- Aim of the task
Copy the passage on cloud and rain number densities from "Figure 9 shows" to "the cloud cells.", changing "cloud water" to "cloud liquid".

Source extract below:

Figure 9 shows radius–height cross sections of the number densities of cloud water Nc and rain water Nr. A large number density is approximately collocated with the high mixing ratio, whereas the peak of Nc is located lower than that of qc . They have a peak at the cell center that decays radially. In particular, Nc is large in the upwind region, whereas Nr is large in the downwind region. Nc is large in the upper layer and is far outside the cell center in R01, which may be due to the presence of a neighboring cell. In contrast, Nr is large in the middle levels as well as at the peak altitude in R07.
Radius–height sections of the number density of (top) cloud water and (bottom) rain water for R01, R03, R05, and R07, which are composites of all samples from the cloud cells.
Figure 10a shows the radial profiles of the vertical difference in radiation flux between the surface and cloud-top level ΔFR, which are averaged around the detected cell center, for the four selected regions. The flux difference increases radially up to around a radius of 0.9 km and then decreases. The magnitude of the radial decrease is more significant in downwind regions. The peak of the flux difference at a radius of 0.8 km is consistent with the radius–height cross sections of qc and qr, in which the column-integrated value is large at the radius.

End of Source extract.
Data listing below:

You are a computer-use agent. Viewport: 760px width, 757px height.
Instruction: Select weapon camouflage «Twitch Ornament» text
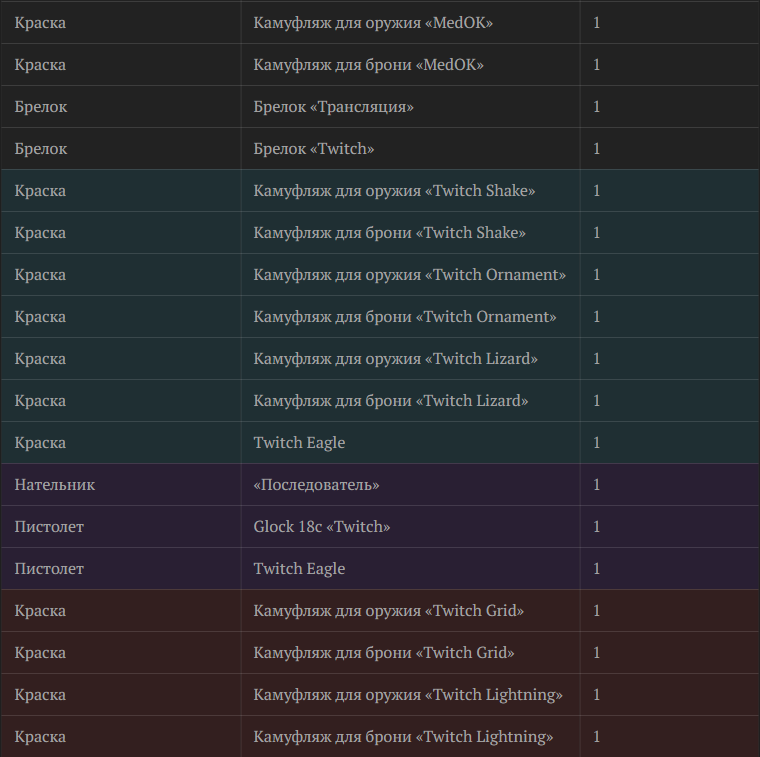(x=410, y=275)
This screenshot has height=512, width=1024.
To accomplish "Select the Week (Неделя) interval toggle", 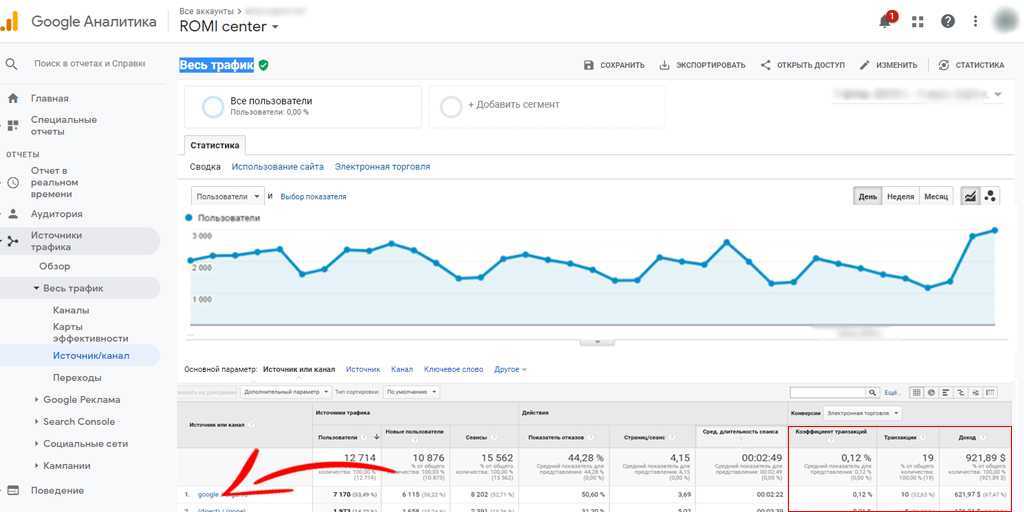I will pos(900,196).
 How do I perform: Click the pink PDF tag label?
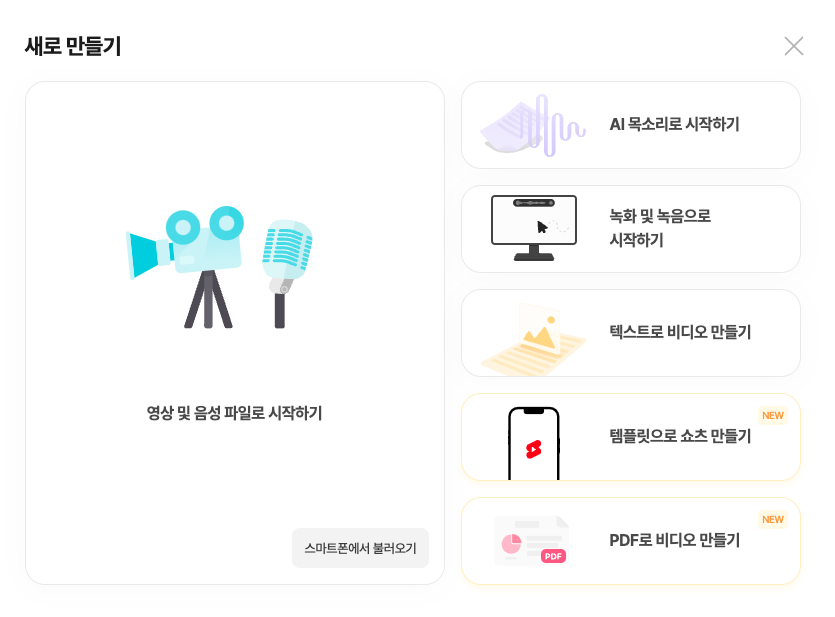click(x=553, y=556)
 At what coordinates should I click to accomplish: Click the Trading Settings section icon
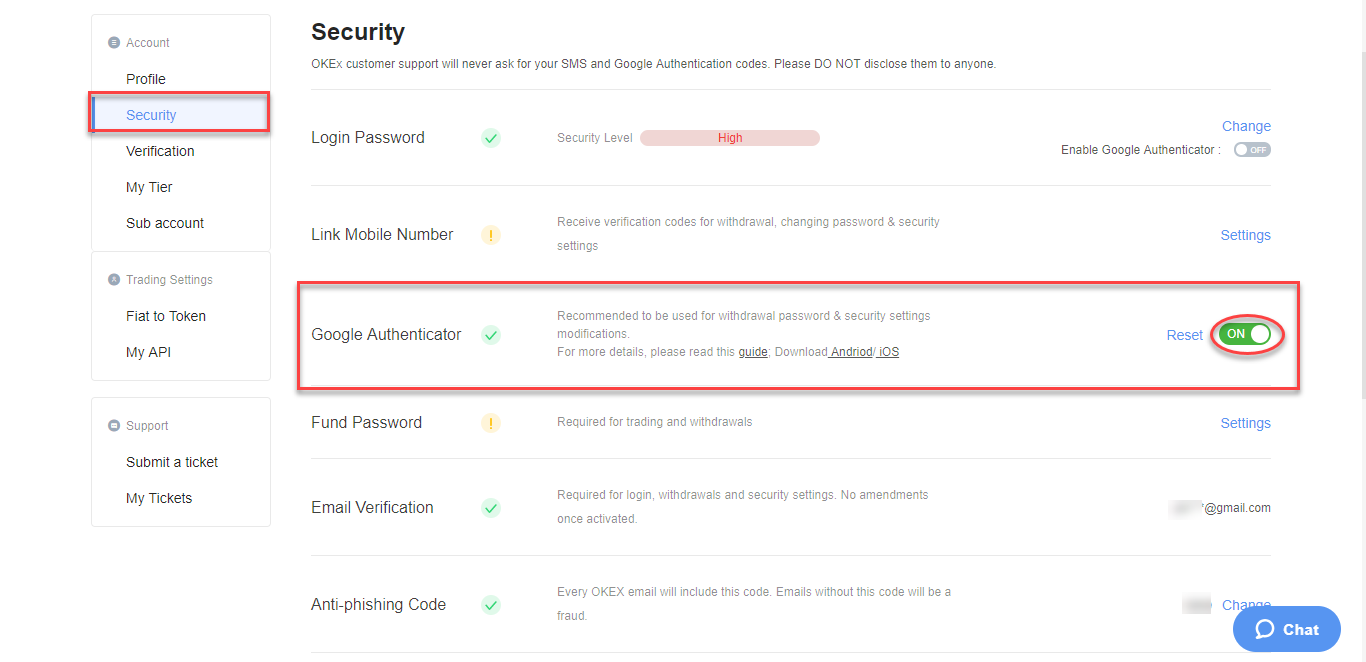point(114,280)
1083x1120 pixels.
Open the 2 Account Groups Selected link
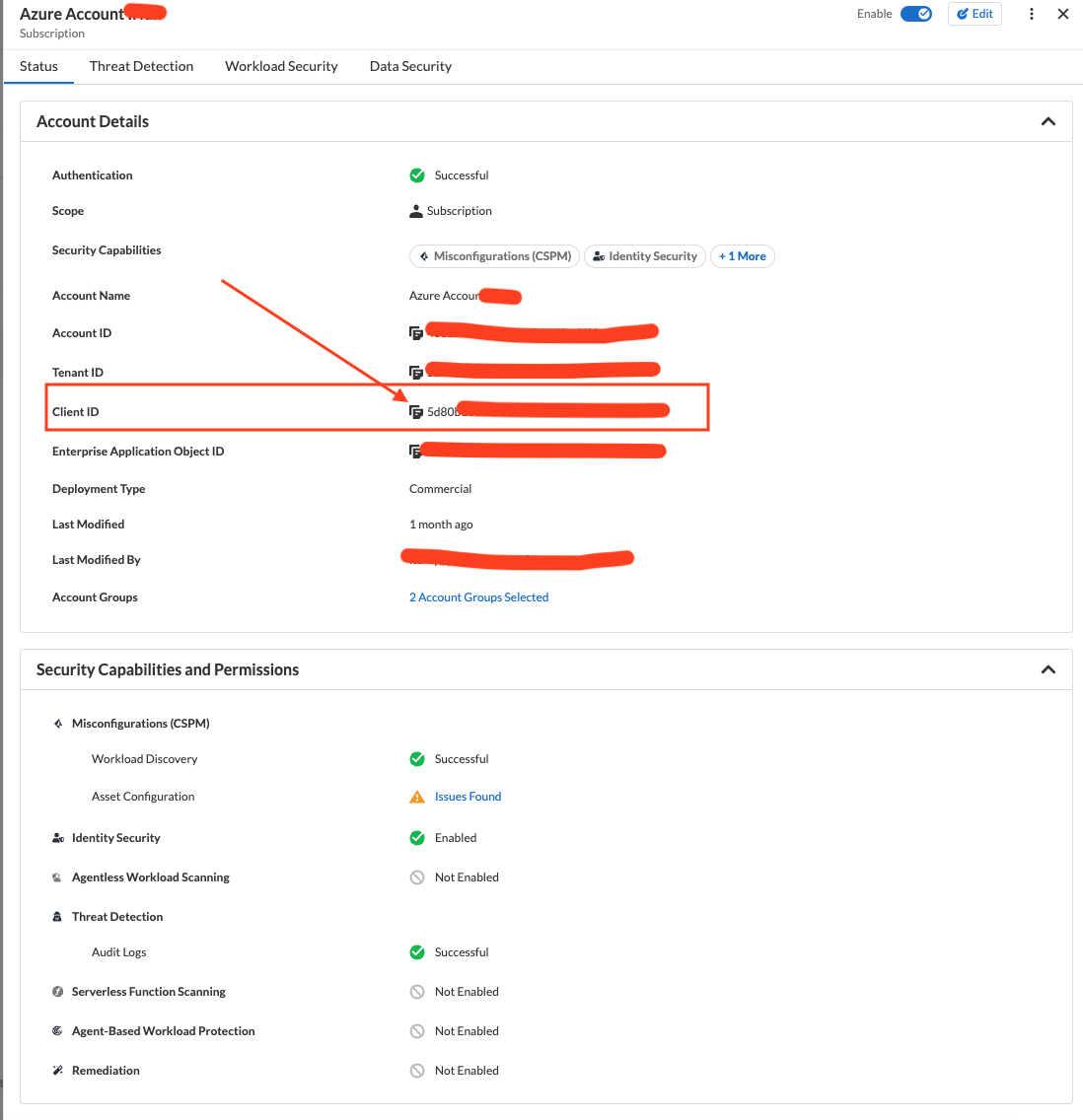tap(478, 597)
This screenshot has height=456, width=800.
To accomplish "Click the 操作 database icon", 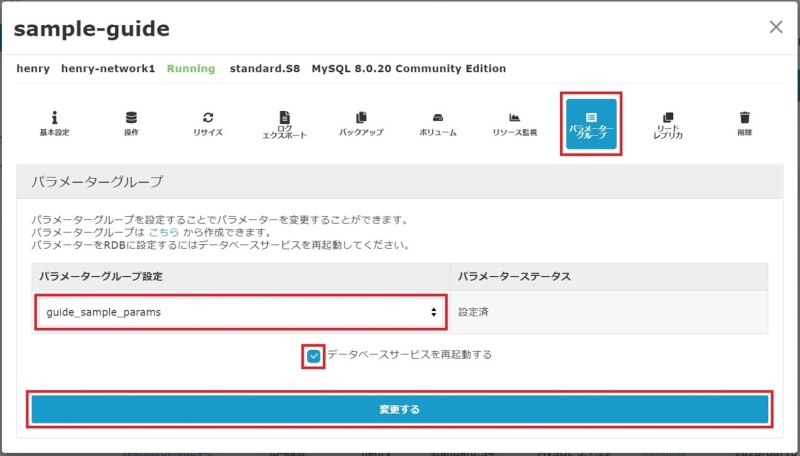I will pos(131,123).
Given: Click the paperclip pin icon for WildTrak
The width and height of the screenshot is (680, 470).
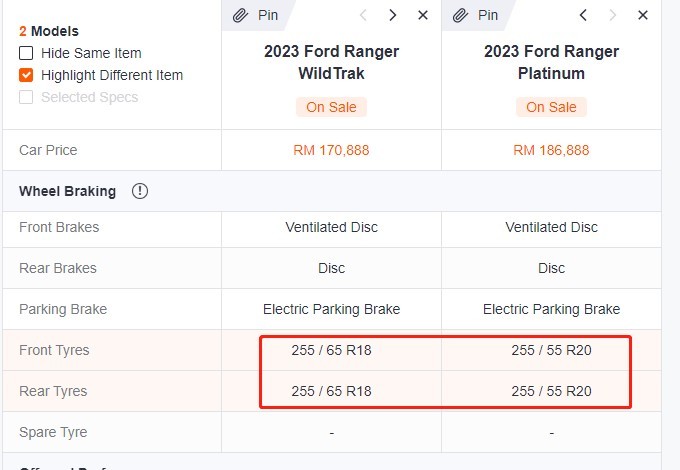Looking at the screenshot, I should tap(240, 16).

End of Data listing.

- Solution below
Figure 9 shows radius–height cross sections of the number densities of cloud liquid Nc and rain water Nr. A large number density is approximately collocated with the high mixing ratio, whereas the peak of Nc is located lower than that of qc . They have a peak at the cell center that decays radially. In particular, Nc is large in the upwind region, whereas Nr is large in the downwind region. Nc is large in the upper layer and is far outside the cell center in R01, which may be due to the presence of a neighboring cell. In contrast, Nr is large in the middle levels as well as at the peak altitude in R07.
Radius–height sections of the number density of (top) cloud liquid and (bottom) rain water for R01, R03, R05, and R07, which are composites of all samples from the cloud cells.